The heir, however, took to racing wheeled cars, which Cajeiri had seen in videos out of the human Archive, and which he had made for himself out of pieces of pipe, tape, pieces of wire, various washers and gaskets, and beans for ballast. One early model exploded on impact with the base of the section door and sent Cajeiri and the
servant staff searching the hall for errant beans—not so much for fear of the footing as the certainty that any ship’s maneuver would turn them all into missiles.

Over the next number of days Bren produced the briefing tape. No one on the ship was at his sharpest, but Bren judged his wits adequate at least for a summation of the situation, and he reviewed for the entire security staff, in careful detail and with numerous questions from Cenedi, exactly what he knew: the surmises of various authorities, the history of the Guild, the physical details of the station’s structure and, not strange to his own staff, the station’s necessary and critical operations, especially as regarded the fuel port, the mast accesses, and the damage the ship had previously observed.

Then the staffs—his, the dowager’s men, and Gin’s—put their heads together. In a meeting of their own lethal Guild, they listened to the briefing tapes, then considered the structural charts, reviewing approach, docking, and the refueling protocols. No one would deceive them. No one would confuse them by telling them lies. And no emergency would overtake them unanticipated.

Bren wished he could say the same for himself.

“Any luck on the records?” he asked Jase, in a social call.

“She says she has it on her list,” Jase said.

So, well, damn, but not surprising. That could go on for days. And doubtless Sabin intended it to take an adequate number of days.

He helped staff where he could.
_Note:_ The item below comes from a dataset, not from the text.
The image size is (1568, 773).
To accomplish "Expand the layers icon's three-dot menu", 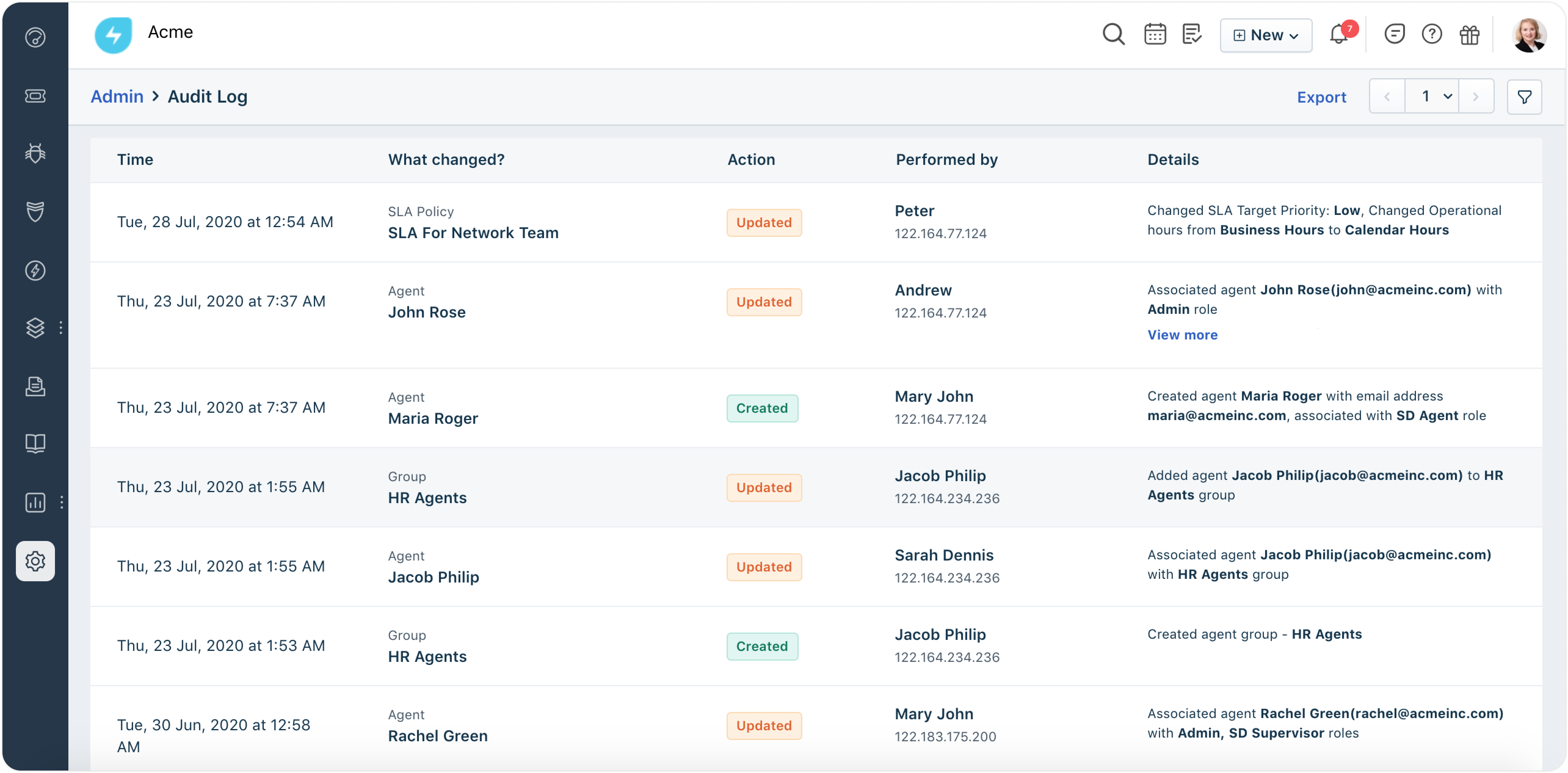I will click(61, 328).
Security came back to him ready to discuss their situation and their potential situation for muzzy days and evenings of careful reconsideration. He informed himself on finer technicalities about ship-fueling that he had never intended to know, but a translator necessarily learned, and relayed that information. He fell asleep of nights with Jago, their pillow-talk generally dealing with the same worrisome contingencies and potential operations as occupied their days.
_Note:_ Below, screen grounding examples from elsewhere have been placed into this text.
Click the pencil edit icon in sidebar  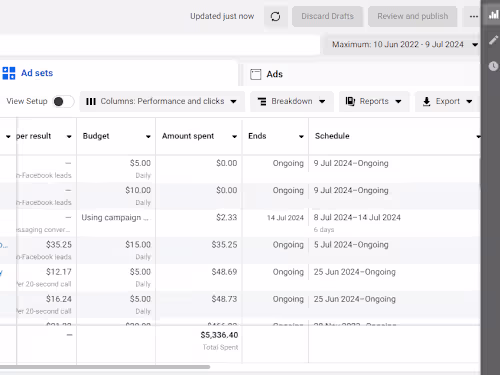(x=493, y=40)
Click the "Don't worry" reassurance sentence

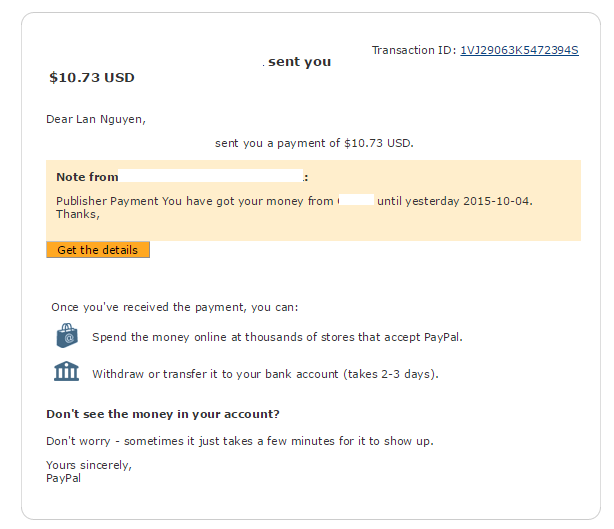point(240,441)
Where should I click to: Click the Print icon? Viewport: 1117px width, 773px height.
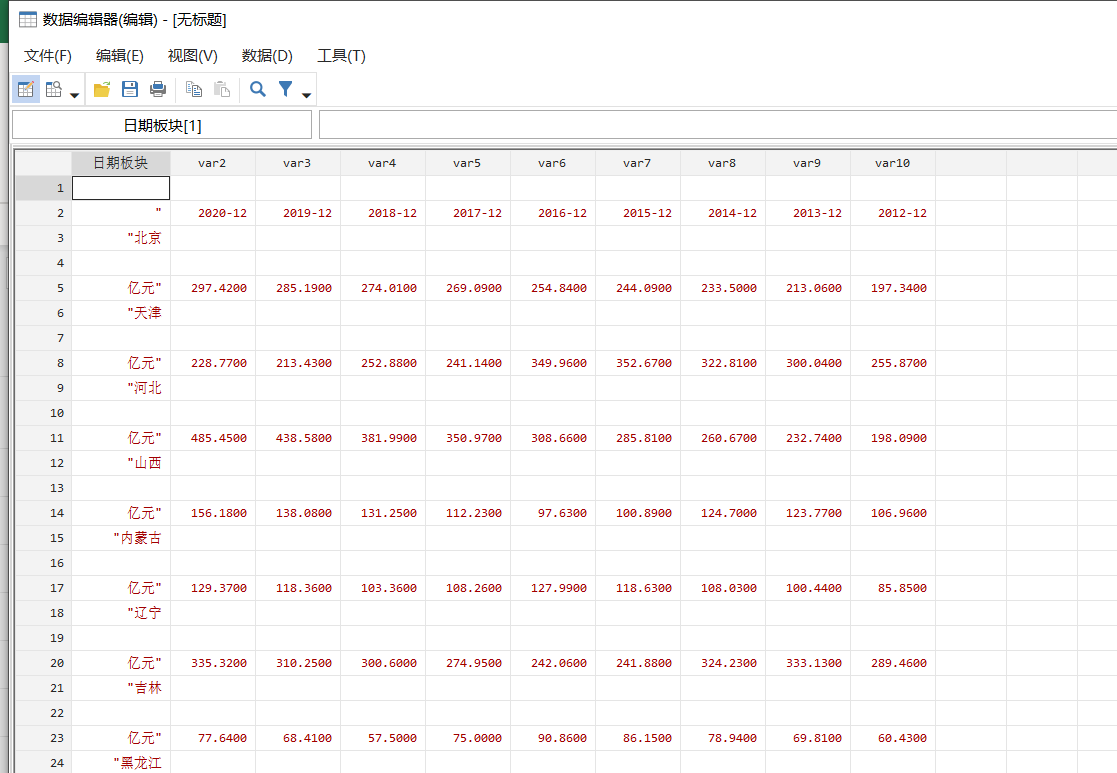click(157, 89)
And he slept and waked and slept and waked, day upon quasi-day, with diminishing conviction about the accuracy of time-cycles in their automatic world.

No luck, Jase still informed him, regarding Sabin and further records. She still says she’s thinking about it.

Watching
them
, Bren began to think. Watching their reactions. Maybe waiting for Jase to make a move . . . but maybe, at last, questioning her own universe of rights and wrongs and consulting her human conscience. He assumed Sabin had one. But hope for it daily diminished.
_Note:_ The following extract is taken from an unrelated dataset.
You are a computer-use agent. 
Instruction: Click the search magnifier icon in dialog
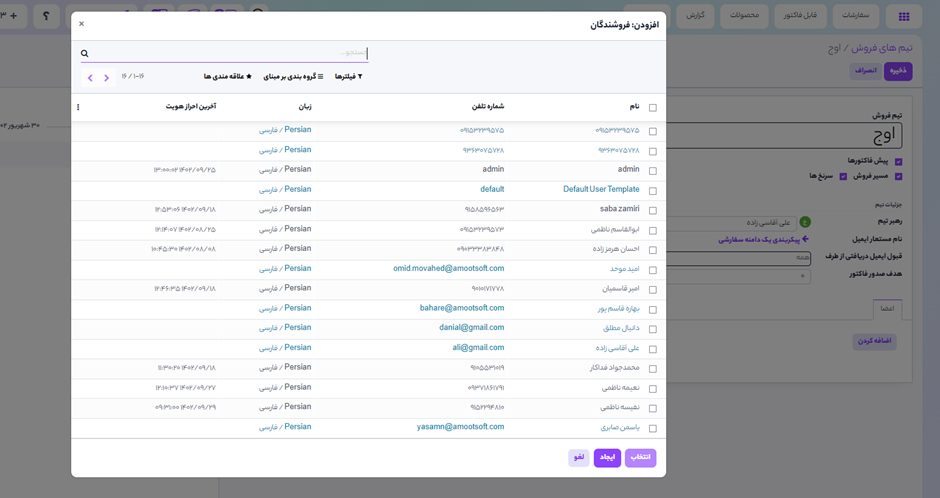pyautogui.click(x=85, y=54)
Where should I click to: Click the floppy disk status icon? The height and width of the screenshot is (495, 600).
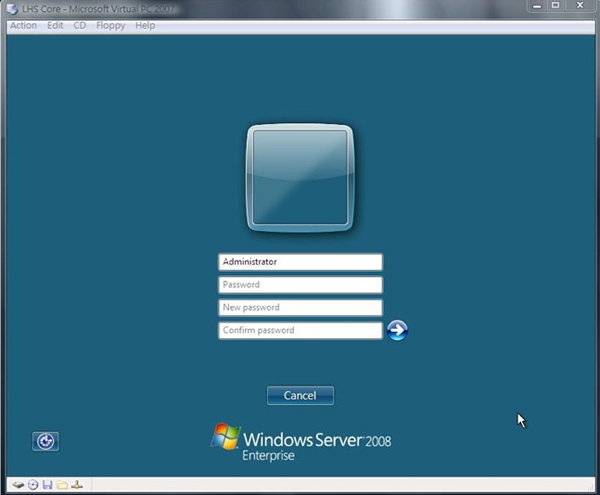(x=47, y=485)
He visited Ginny for one lunch of quasi-egg sandwiches on something that passed for bread, and arranged to bring an atevi-style dinner to their section.

Then the notion took them of holding a truly formal folded-space supper in the Mospheiran corridors—Cajeiri wanted to come, and gained permission from the dowager. He even demonstrated his best car for Ginny’s engineers and mechanics.

Immediately there were notions for improvement and a proposal of bets. An electric motor. Remote steering.

“No,” Ginny chided her engineers, but one suspected
no
would by no means suffice.

*   *   *

Well,
Bren wrote to Toby, in a letter that couldn’t possibly be transmitted until they were within reach of docking at their home station, at mission end.
Well, brother, the advisement from above claims they have seen some sign the ship is nearing exit, whatever they know up there.

If you’re reading this, it worked. And it’s about the umpteenth day, and I’m tired of this muzziness.

Tired and a lot scared at this point. I can’t string two thoughts together. I tape them in place, laboriously, or they slide off and get confused.

I think about you a lot. I hope everything’s going well for you. I think about you and Jill and the kids, with all kinds of regrets for chances not taken; and of course there aren’t any answers, but I can’t survive out here thinking about things that could go wrong back home. I have to hope that you’re out on that boat of yours enjoying the sunshine. And that those kids of yours are getting along. And that Jill’s all right.